What to produce:
Copy the records from the line containing "The height and" through the line containing "Click the Transform Filters scroll-up arrow", substituting "upward scroll arrow" for "scroll-up arrow" and changing nothing else.

Source data:

○ ○ ○ ○

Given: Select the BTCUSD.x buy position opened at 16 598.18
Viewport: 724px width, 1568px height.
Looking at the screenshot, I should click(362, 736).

○ ○ ○ ○

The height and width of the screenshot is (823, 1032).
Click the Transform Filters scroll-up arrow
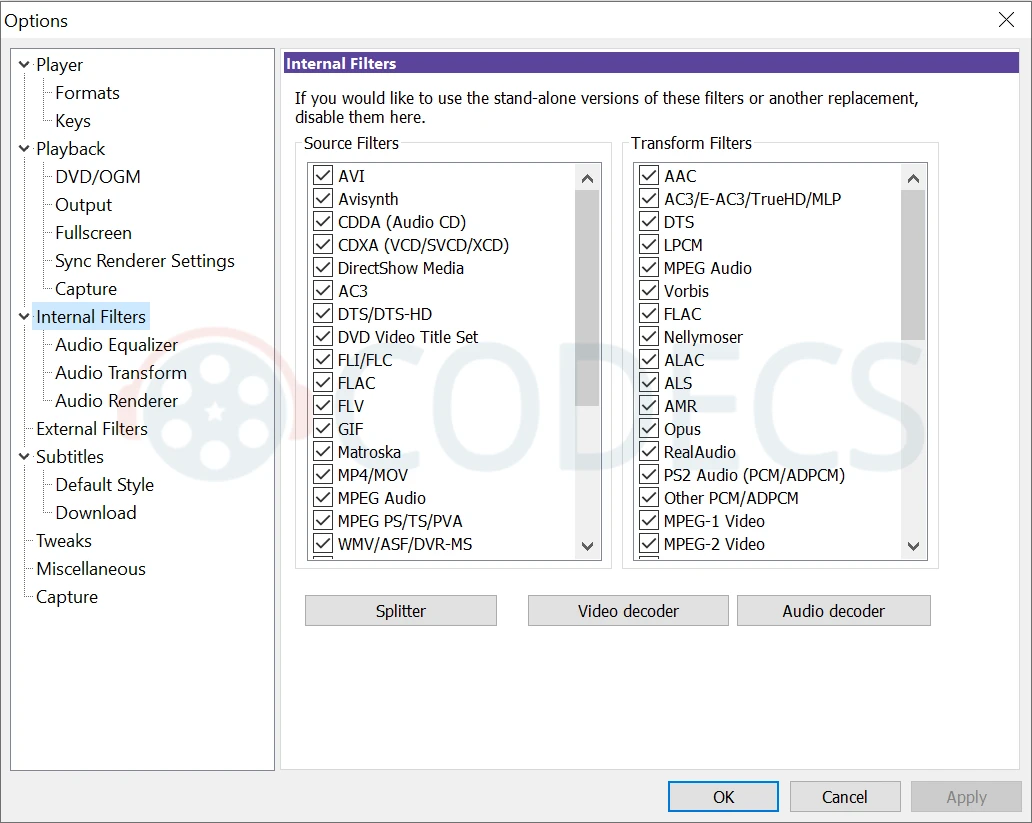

○ ○ ○ ○

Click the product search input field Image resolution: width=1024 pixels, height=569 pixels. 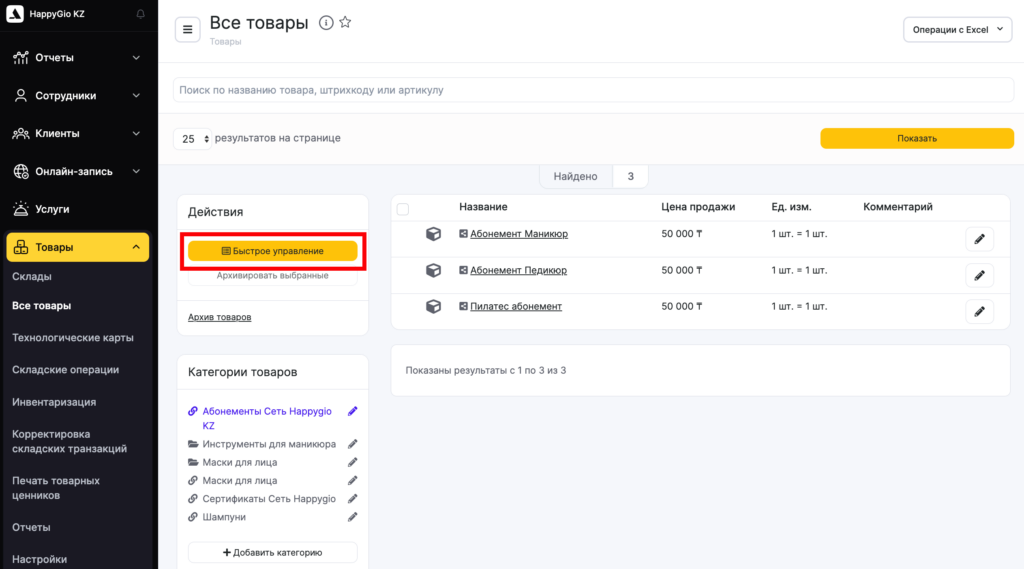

○ ○ ○ ○

Task answer:
The height and width of the screenshot is (823, 1032).
Click the Transform Filters upward scroll arrow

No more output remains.